> [TEXTE]
= = =

Le gouvernement Trudeau, qui est appuyé par le NPD et les syndicats, a procédé à une réinterprétation inédite d’un point de vue juridique de l’article 107 du Code canadien du travail afin de conférer au ministre du Travail fédéral le pouvoir d’ordonner au Conseil canadien des relations industrielles de mettre fin à une grève légale et imposer un arbitrage exécutoire.

En moins d’une année, les mécaniciens de WestJet, les cheminots du Canadian Pacifique Kansas City et du Canadian National, les débardeurs des ports de la Colombie-Britannique et du Québec, et les travailleurs de Postes Canada ont été les victimes du gouvernement Trudeau et de sa réinterprétation arbitraire de la loi pour criminaliser leurs luttes et imposer les demandes patronales.

= = =

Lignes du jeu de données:

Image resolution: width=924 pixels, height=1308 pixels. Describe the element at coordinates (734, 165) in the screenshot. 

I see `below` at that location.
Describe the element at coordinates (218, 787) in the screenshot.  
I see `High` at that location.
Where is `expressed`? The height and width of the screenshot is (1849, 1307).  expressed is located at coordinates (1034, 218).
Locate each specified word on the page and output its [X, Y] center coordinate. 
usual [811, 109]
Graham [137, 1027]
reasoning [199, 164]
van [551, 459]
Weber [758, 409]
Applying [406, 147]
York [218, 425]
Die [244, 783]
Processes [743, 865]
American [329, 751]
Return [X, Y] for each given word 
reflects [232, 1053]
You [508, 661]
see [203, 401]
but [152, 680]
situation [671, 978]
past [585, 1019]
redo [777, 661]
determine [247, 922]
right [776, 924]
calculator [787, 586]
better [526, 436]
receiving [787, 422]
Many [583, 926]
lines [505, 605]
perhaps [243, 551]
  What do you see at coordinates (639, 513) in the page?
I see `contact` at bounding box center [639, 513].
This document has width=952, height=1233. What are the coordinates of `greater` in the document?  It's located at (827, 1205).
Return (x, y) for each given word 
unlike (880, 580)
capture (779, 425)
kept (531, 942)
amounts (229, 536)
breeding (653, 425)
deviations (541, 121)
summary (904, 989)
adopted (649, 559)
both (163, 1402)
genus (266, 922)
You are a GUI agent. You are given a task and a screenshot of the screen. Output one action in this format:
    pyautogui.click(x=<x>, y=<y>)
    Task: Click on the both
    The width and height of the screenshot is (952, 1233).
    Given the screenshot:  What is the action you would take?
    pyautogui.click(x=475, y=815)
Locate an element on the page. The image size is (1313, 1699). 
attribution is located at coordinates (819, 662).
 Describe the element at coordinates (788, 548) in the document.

= = =

> [SÉRIE D'EXERCICES]
1. Répondez aux questions suivantes à partir du texte.
(a) Quel article du Code canadien du travail a fait l'objet d'une réinterprétation ?
(b) Par qui le gouvernement Trudeau est-il appuyé ?
(c) Les débardeurs de quels ports sont mentionnés ?
2. Recopiez fidèlement le passage du texte qui commence par « Le gouvernement Trudeau, qui » et se termine par « les demandes patronales. ».

> [CORRIGÉ]
1.
(a) L'article 107.
(b) Par le NPD et les syndicats.
(c) Ceux des ports de la Colombie-Britannique et du Québec.

2.
Le gouvernement Trudeau, qui est appuyé par le NPD et les syndicats, a procédé à une réinterprétation inédite d’un point de vue juridique de l’article 107 du Code canadien du travail afin de conférer au ministre du Travail fédéral le pouvoir d’ordonner au Conseil canadien des relations industrielles de mettre fin à une grève légale et imposer un arbitrage exécutoire.

En moins d’une année, les mécaniciens de WestJet, les cheminots du Canadian Pacifique Kansas City et du Canadian National, les débardeurs des ports de la Colombie-Britannique et du Québec, et les travailleurs de Postes Canada ont été les victimes du gouvernement Trudeau et de sa réinterprétation arbitraire de la loi pour criminaliser leurs luttes et imposer les demandes patronales.